Mir Omar Faruk, the manager of the hospital, said, “This patient has been trying to get a seat here for the last three days. He only managed, because he has a relative here.”
The hospital has 10 ICU beds.
“Patients don’t die every day so we are almost always full. We do not have space to increase [the capacity of] the ICU,” said Faruk.
At Kuwait-Maitree Hospital, sources described how 10 ICU beds lie empty because of a shortage of nurses.
“We used to have over 200 nurses, but that number has been curtailed to 150. Around 25 of those nurses are either Covid-affected or pregnant. So, even though we have 10 empty beds, we cannot admit patients into them,” said the source who requested anonymity because of a government circular banning healthcare professionals from speaking to the media.

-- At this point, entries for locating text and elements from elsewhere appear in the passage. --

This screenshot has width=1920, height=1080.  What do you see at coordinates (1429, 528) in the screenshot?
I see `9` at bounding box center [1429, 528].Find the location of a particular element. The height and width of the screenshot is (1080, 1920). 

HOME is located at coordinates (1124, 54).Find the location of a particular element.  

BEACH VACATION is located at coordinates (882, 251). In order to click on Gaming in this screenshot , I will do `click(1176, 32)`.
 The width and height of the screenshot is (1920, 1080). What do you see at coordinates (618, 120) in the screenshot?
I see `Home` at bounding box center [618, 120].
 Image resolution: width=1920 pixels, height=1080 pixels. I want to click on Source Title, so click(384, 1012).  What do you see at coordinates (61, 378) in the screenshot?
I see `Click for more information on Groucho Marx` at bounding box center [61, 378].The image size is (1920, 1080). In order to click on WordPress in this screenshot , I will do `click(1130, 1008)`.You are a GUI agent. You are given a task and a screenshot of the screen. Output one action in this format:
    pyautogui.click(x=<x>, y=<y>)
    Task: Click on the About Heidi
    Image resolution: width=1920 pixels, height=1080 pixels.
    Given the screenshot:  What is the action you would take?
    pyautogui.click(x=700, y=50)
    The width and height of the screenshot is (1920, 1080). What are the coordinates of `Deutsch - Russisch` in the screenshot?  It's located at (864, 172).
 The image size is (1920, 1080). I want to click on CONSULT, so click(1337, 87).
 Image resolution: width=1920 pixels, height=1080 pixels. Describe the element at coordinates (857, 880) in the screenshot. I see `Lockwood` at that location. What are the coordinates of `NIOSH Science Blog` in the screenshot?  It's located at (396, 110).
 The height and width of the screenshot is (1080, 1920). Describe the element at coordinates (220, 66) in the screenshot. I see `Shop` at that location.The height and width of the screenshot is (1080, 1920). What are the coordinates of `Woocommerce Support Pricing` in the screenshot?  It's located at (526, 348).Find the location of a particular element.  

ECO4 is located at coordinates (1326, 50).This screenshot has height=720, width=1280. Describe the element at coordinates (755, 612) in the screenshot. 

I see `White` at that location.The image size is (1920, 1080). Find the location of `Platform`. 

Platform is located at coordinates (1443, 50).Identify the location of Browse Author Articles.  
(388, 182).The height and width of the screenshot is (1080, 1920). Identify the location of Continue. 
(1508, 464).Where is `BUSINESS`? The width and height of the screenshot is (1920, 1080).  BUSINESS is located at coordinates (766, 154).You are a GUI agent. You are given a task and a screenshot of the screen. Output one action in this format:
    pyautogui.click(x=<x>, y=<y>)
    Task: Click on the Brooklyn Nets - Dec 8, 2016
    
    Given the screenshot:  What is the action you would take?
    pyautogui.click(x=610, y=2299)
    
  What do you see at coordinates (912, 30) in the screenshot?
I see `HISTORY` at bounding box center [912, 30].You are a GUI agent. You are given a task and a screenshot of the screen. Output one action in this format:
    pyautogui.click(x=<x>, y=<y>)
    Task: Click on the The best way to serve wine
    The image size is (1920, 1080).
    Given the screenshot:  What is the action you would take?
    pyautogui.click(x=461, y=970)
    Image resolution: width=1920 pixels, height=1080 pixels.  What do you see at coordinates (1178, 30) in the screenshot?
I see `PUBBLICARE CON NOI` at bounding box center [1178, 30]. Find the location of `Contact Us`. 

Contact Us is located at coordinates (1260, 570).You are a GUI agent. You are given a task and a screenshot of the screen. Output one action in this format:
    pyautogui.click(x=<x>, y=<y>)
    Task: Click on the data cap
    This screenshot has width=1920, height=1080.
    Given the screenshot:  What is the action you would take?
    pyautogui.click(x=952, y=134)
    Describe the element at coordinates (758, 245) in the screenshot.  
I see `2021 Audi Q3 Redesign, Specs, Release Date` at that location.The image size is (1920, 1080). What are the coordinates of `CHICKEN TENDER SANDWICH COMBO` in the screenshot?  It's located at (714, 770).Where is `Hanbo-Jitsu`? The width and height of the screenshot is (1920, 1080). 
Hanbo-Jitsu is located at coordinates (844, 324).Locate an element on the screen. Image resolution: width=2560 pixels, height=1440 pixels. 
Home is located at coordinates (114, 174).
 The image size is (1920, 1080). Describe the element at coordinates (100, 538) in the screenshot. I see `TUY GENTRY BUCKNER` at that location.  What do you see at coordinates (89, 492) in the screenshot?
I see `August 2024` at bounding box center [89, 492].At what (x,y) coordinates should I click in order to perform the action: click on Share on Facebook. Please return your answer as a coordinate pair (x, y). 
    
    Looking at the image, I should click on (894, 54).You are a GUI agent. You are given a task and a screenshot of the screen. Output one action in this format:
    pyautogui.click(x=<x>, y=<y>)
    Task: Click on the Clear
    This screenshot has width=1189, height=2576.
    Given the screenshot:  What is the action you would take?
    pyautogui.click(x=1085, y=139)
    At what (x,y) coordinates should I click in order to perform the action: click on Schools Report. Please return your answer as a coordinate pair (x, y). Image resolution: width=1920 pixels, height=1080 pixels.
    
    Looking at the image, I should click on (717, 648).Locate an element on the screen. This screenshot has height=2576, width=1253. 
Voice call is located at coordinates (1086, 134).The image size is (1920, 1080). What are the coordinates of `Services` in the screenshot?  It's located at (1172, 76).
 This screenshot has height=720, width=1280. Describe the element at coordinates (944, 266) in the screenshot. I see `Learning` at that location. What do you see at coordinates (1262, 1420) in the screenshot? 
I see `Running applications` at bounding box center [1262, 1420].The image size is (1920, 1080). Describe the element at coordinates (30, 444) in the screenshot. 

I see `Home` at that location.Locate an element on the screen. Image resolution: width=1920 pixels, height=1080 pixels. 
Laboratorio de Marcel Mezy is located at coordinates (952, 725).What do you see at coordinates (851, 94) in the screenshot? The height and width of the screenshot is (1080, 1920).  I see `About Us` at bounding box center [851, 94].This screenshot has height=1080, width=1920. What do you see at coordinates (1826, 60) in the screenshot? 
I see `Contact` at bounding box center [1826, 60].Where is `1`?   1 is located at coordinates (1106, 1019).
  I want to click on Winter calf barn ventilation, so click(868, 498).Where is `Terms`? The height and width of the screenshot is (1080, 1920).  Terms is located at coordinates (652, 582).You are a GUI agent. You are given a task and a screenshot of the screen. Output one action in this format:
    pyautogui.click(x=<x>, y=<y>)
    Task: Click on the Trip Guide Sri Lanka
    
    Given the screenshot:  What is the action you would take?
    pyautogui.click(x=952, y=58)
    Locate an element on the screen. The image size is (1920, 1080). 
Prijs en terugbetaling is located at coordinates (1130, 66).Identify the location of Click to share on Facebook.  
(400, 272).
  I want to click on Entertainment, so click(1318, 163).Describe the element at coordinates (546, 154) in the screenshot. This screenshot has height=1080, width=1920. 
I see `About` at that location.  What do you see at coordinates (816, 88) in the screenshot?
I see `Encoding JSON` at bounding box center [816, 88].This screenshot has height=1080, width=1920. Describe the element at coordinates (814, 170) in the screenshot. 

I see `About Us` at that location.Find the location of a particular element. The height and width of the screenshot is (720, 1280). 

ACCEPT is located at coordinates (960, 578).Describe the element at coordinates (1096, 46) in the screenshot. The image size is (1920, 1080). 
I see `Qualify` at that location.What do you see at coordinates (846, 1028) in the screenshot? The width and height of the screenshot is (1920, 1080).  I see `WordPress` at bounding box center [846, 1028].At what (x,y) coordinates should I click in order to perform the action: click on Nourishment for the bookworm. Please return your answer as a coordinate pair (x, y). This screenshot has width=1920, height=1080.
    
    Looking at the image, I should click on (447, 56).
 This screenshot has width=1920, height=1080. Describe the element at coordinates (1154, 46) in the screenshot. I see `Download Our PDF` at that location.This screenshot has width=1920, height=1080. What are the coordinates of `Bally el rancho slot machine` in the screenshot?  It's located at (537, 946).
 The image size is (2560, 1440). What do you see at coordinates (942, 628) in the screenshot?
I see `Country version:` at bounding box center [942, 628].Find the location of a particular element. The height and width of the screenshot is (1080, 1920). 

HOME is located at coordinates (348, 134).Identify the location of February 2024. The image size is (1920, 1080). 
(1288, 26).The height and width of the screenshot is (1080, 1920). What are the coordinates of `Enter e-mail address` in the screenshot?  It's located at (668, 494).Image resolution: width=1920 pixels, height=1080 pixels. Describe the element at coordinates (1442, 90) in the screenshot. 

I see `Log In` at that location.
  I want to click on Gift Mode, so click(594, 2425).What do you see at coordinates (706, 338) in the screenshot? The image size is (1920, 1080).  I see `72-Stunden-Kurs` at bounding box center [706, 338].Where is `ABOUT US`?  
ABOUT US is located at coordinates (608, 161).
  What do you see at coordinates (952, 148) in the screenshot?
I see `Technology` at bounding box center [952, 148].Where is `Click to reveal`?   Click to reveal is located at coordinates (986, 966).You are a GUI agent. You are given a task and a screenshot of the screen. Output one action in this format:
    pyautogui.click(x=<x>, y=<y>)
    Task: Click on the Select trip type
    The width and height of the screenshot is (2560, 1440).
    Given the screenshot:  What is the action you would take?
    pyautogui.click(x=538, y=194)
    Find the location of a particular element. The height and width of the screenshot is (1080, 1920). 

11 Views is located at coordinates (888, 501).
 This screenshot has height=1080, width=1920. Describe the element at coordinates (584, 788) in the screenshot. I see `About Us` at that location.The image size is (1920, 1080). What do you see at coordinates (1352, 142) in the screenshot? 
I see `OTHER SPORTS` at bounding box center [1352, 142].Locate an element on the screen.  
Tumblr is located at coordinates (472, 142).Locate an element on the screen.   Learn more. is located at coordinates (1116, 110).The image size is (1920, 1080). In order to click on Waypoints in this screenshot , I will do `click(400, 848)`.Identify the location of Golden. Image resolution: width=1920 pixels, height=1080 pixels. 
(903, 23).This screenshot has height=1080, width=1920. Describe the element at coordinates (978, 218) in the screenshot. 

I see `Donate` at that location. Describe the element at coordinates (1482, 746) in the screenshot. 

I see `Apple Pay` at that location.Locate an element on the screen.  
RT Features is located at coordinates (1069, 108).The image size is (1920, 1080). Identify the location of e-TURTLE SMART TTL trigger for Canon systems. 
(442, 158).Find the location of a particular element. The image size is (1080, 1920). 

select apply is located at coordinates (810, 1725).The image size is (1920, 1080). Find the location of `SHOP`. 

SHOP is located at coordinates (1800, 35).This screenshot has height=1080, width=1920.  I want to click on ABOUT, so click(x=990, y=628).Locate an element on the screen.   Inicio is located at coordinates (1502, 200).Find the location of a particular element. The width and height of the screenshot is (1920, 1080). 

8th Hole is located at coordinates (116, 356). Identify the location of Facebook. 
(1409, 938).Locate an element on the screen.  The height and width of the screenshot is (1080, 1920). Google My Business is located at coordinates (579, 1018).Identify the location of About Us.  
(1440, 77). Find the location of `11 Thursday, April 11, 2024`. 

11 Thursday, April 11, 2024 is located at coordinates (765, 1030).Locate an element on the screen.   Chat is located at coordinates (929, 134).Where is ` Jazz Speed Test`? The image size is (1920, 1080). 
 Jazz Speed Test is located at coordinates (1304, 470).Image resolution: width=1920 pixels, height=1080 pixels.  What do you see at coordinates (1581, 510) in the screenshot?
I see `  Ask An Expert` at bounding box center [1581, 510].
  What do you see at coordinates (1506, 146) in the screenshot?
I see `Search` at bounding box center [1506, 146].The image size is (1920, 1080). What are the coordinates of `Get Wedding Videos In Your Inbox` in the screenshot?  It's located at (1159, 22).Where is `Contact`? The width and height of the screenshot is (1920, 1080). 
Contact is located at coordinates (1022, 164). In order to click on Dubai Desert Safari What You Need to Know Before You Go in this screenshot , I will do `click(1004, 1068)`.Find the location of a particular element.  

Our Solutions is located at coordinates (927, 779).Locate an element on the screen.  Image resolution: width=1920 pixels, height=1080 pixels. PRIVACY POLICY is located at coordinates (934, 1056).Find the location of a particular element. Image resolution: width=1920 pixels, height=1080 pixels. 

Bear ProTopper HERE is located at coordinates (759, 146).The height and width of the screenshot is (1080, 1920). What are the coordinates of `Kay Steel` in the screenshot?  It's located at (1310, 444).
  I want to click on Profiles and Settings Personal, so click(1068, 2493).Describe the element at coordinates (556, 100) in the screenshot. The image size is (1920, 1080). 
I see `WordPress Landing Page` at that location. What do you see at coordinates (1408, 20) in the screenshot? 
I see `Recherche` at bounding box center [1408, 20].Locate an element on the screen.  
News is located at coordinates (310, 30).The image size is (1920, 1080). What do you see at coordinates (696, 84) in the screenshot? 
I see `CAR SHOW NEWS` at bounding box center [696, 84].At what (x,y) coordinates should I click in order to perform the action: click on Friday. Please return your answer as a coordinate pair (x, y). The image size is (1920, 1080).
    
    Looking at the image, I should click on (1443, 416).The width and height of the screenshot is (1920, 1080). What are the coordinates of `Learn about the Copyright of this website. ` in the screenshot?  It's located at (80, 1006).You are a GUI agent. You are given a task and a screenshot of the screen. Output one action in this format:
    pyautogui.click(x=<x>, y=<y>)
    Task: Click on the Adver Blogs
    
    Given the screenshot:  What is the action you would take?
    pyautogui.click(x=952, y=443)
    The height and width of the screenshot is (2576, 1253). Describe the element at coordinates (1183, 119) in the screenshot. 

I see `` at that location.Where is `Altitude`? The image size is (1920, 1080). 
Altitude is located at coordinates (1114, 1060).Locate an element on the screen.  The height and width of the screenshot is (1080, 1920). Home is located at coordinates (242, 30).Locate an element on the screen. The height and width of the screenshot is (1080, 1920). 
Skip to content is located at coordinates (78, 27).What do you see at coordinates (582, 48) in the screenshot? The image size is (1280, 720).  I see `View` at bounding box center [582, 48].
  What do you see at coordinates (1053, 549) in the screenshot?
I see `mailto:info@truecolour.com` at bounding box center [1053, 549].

Meanwhile the hospital’s 16 “open” seats were all filled up and have been for the past week, except for a blip the day before yesterday, when 3 beds were empty.
As a critical care doctor from Kurmitola wrote on his Facebook wall, “So many patients in the wards require critical care, and are suffering. Where are they going being unable to find ICU beds? How are they? Can we hear the cries of their families?”
Did the woman in the pink nightgown find an ICU bed after leaving Kurmitola? Did she survive? These questions lie unanswered.